My substantial trades have only been on Nifty F&O based on Nifty spot. Unless liquidity becomes an issue I plan to stick with Nifty F&O. I realised along my trading journey two things
How about you ?
- Trade a selected basket of instruments
- Trade only one instrument
- Trade anything that moves
Trading Portfolio diversification is a widely debated topic and very important one here is what my thinking on the same:-
You want to trade in one instrument or many also will depend on the kind of system you use lets say you are using a system that has edge in one type of market situation and if that situation is not there and you dont trade that’s perfectly fine.
You dont want to wait your edge to appear on one market , you dont have that paitence then you might look for the edge in other instruments, there is no harm in that but T&c applied - Your R/R will change with instrument so your risk managment rules should also change with that.
Now for positional trend following why it is so important to have a diversification can be understood by a simple fact that any instrument can go in range bound scenario for a long periods of time where trend following will be very painful but in same time if any other instrument is in strong trend why will you miss such opportunity?
For trend following its only the price movement that matters be it any market any instrument so your mind can focus on one system and how to execute with perfection and forget everything else- That’s how you can trade in the zone
When starting out I think its best to trade everything that moves with whatever excuse of a capital one has. You don’t know what you don’t know and will trade everything poorly, so might as well learn the ropes of everything and get a feel of how everything comes together. The only objectives here being to trade as much as you can and not go bust.
When the ropes are learnt its best to stick to anything you found your trader-market fit in and keep trading it until you don’t have to think about it too much and and your most of your trading almost happens in autopilot. This is a decade(s) long phase.
And then unlocks the final phase, trading everything that moves again but this time with the accumulated experience and understanding of what you don’t know and having a tested risk management system in place.
Working as a professional trader in a fund or a bank helps accelerate all three phases. An amateur/solo trader would most likely never survive this entire process due to one limitation or the other and that’s perfectly fine.
Trading different systems can reduce your overall risk a lot vs trading single system. Best to test it yourself.
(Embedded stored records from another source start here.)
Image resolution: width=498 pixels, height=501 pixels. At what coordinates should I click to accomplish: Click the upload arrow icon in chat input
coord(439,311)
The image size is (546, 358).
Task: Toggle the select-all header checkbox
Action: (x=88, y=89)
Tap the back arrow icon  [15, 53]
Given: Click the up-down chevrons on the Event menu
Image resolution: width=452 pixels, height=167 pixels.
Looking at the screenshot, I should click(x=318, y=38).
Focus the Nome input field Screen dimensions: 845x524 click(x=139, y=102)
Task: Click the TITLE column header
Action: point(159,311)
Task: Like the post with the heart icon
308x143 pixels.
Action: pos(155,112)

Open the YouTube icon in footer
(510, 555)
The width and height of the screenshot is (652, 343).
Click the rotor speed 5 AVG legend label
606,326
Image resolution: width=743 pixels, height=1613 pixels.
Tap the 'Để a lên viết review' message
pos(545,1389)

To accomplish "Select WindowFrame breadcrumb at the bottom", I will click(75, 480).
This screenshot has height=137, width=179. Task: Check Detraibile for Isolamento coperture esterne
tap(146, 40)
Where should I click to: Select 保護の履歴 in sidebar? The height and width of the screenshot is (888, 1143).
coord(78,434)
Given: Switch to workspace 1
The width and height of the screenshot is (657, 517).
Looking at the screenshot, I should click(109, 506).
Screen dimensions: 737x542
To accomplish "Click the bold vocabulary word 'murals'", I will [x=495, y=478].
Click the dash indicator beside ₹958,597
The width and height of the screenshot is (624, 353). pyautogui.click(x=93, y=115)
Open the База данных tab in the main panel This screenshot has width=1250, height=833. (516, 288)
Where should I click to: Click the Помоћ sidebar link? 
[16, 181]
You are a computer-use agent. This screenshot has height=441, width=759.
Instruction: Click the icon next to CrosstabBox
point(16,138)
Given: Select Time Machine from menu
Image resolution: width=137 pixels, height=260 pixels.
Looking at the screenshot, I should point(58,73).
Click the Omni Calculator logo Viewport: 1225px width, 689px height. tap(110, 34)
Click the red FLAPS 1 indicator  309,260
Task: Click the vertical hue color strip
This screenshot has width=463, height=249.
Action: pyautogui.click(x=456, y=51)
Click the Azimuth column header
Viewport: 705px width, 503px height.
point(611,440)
I underestimated this, but now instead of putting more effort in improving scalability of my main system i will add couple of new systems.
Since you seem to be mechanical trader, once your main system is set, there is no harm in looking at other things and check how they combine with your system.
Obv, future can be different - so rather than increasing risk due to lower DD of combination, just enjoy the lower risk.
I have a list of stocks that I am familiar with and only trade with those. I think that is the best way to get up and running.
The choice of instrument to trade is an important one. As a trend follower its important that the instrument is likely to trend rather than stay side ways or volatile for a long period of time. This is why Nifty is a good candidate for trend following. As you can see from the pic here posted on Zconnect Indian markets are on a long term uptrend. But there will always be events to pull it down. Am positively sure that barring any catastrophic events, India will regain its lost glory from the darkness of its colonial past. There was a time when India was called “the sink of the world’s gold!” (Pliny the Elder, in 77 CE) which lasted till the point it was looted away. In the process Nifty is going to trend and trend well enough to make money for me and my fellow traders. Only problem is that as position size increase we may have to worry about liquidity issues, order size limits etc.
On a side note Correlated instrument go up and down together. So if we make loss we make loss on everything. Uncorrelated instruments there is every chance that when one makes profit the other makes a loss. So it affects overall profitability. Hence my conclusion that Nifty should suffice until I see something that contradicts the hypothesis.